::: Source text

Another approach to size compensation is the use of bilinear mapping. As mentioned above, stamps are not perfectly rectangular, and are more accurately classified as “irregular quadrilaterals,” which are four-sided polygons with unequal sides. A bilinear mapping connects each point in one quadrilateral to a corresponding point in another quadrilateral. Figure 4 shows a bilinear mapping between two stamps, their irregularity exaggerated for illustration purposes. Each quadrilateral is gridded with lines which divide the sides by the same proportions; in this example, each vertical side is divided by the grid lines into five equal lengths. In this manner, every point in a quadrilateral corresponds uniquely to a point in another quadrilateral having the same proportions in its grid. The red arrow in Figure 4 illustrates how each point in one grid maps to a corresponding point in the other grid determined by intersecting lines with the same proportions along each side. While a bilinear mapping should overcompensate for shape irregularity originating from the plate impression differences, nonlinear distortions in the plate impressions will remain. To implement bilinear size adjustment, I simply modified the image subtraction process shown in Figure 1 by substituting a bilinear mapping for the initial, overall alignment step (finding shifts and a rotation as illustrated in the top right). The remainder of the process is the same. I have termed this approach simply “Bilinear.”
Figure 4. Bilinear mapping between two stamp images, their irregular shapes exaggerated for illustration purposes. The grid lines in each image divide the edges by the same proportions. The red arrow illustrates the corresponding points in the two images having grid lines of the same proportions, shown as dashed lines. This approach is one of the alternatives for matching in-plane distortions such as shrinkage.

::::::
::: Provided material

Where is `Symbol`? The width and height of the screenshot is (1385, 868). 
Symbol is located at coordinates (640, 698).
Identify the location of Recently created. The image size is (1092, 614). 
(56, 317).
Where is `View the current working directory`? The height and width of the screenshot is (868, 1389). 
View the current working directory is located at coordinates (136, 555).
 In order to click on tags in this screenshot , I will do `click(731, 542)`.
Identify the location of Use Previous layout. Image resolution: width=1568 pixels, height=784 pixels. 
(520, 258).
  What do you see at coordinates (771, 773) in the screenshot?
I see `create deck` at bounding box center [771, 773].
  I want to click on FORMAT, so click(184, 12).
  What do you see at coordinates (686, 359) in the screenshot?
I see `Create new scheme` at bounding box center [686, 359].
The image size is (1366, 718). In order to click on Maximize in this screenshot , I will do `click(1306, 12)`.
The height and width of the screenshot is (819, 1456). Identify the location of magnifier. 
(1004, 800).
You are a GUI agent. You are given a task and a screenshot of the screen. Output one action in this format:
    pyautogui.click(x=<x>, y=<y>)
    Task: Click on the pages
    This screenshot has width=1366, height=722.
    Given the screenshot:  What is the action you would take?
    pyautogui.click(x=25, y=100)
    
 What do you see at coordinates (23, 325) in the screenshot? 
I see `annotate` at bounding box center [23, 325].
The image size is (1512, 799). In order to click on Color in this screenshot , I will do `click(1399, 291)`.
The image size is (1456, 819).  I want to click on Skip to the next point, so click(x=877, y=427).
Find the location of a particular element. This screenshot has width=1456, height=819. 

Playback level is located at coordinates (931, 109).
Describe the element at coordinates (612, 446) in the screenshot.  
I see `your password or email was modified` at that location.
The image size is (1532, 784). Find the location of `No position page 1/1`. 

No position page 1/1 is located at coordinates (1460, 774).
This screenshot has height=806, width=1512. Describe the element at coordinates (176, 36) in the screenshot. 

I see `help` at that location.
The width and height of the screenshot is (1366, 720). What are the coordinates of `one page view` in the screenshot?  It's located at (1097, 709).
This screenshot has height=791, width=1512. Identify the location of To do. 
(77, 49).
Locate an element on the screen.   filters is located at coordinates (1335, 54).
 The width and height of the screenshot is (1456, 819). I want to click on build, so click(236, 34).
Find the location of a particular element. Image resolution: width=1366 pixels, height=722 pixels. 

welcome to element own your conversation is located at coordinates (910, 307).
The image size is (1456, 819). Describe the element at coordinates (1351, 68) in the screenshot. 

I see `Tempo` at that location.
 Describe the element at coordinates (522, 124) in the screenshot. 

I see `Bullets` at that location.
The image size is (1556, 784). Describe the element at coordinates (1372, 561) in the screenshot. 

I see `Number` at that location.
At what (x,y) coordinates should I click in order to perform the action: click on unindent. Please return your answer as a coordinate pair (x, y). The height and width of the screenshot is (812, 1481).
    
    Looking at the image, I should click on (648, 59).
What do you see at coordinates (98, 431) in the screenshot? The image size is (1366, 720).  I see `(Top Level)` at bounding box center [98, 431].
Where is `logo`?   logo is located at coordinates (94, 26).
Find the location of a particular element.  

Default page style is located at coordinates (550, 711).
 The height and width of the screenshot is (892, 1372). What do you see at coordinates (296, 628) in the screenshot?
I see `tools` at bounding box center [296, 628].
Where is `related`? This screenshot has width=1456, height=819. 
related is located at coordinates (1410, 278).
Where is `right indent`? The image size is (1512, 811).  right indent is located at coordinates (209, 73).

::::::

**Direction A**. Copy everything in the bilinear mapping passage from "Figure 4. Bilinear" down to "such as shrinkage.".
**Direction B**. Please summarize the bilinear mapping passage in two sentences.
None of these items have anything to do with the bilinear mapping passage.

**Task response A**.
Figure 4. Bilinear mapping between two stamp images, their irregular shapes exaggerated for illustration purposes. The grid lines in each image divide the edges by the same proportions. The red arrow illustrates the corresponding points in the two images having grid lines of the same proportions, shown as dashed lines. This approach is one of the alternatives for matching in-plane distortions such as shrinkage.

**Task response B**. Bilinear mapping, an approach to size compensation, connects each point in one irregular quadrilateral such as a stamp image to a corresponding point in another, using grid lines that divide the sides of each by the same proportions. The author implemented it by substituting a bilinear mapping for the initial overall alignment step of the image subtraction process, keeping the rest of the process the same, and termed this approach "Bilinear."